De todas las artes, la que más respeto es el teatro. Ninguna otra tiene para mí ese poder de sugestión que me da la posibilidad de regresar infinitas veces a la misma obra para observar cuál es la sutileza de las variaciones. Vi «Perspectivas ulteriores» en 1992, cuando la montó Jaiver Jurado con María Isabel García. Ahora la veo de nuevo en un montaje dirigido por Diego Sánchez y actuado por Margarita Betancur. Soy el mismo espectador, bañándose en el mismo río, con aguas diferentes, 25 años después. El efecto de desazón es el mismo. La señora Ruhsam empacando sus cosas para irse al asilo, dividida entre lo que deja y lo que le espera.

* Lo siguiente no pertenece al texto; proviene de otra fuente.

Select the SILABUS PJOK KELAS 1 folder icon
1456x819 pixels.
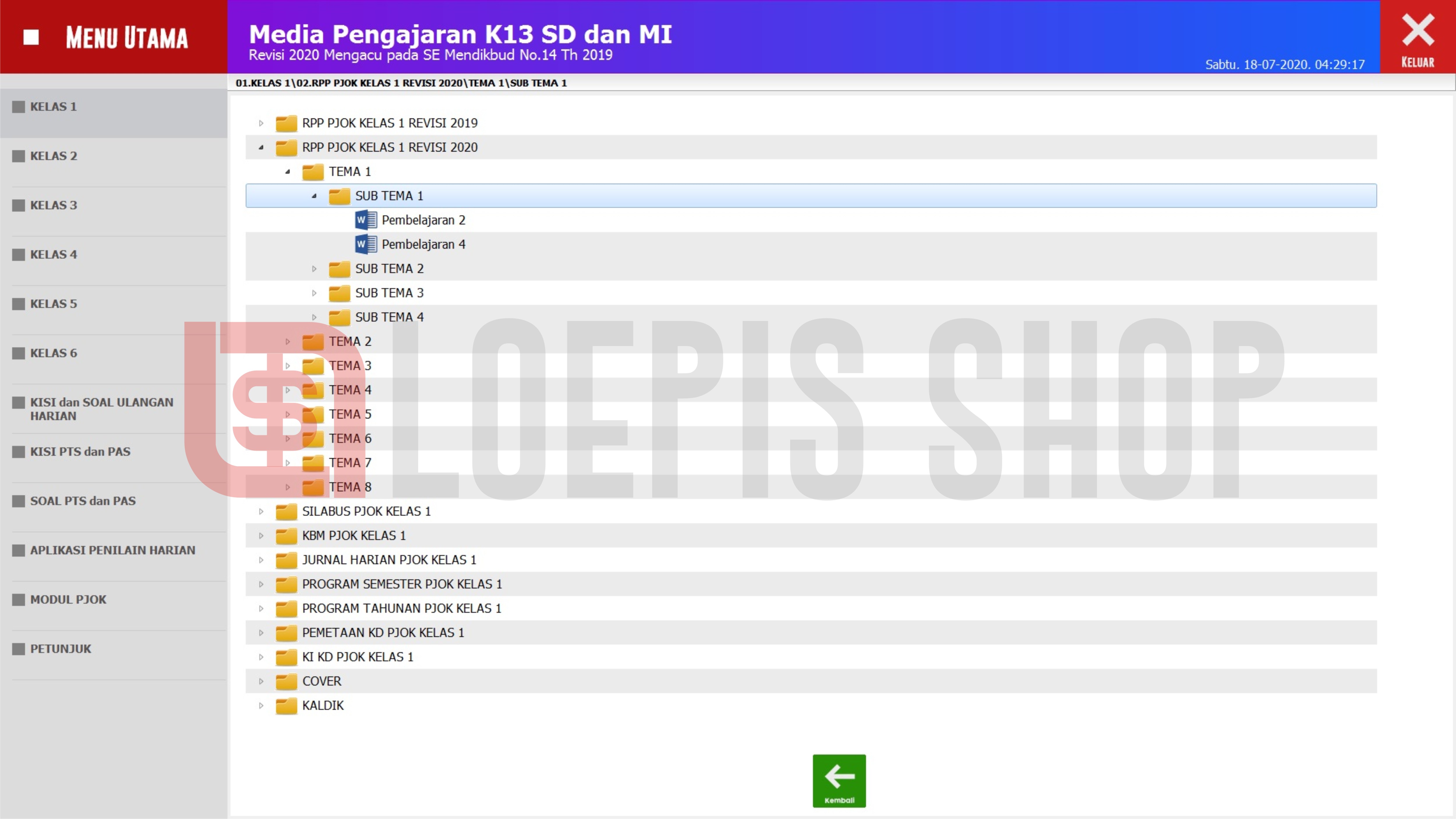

Tal vez el momento más importante, si lo hay, es el intercambio de impresiones con el canario Rudy, que responde a las alusiones de la señora con breves silbidos. Siempre me ha encantado el título de la obra, tan académico, tan prosaico para hablar de la existencia y de la soledad. En 1992 la situación que plantea la obra me era ajena, en términos personales, pero en 2017, después de internar a mi madre con Alzheimer en un geriátrico, siento más cerca ese duelo de abandonar los objetos que, dada su condición amnésica, fue más mío que de ella. Llegado ese momento, el Alzheimer de mi madre me parece hasta benévolo, pues le ahorró la tristeza de las despedidas y el dolor frente a las ausencias. Porque ahí ya no hay perspectivas ni ulteriores ni posteriores. Tan sólo un vacío.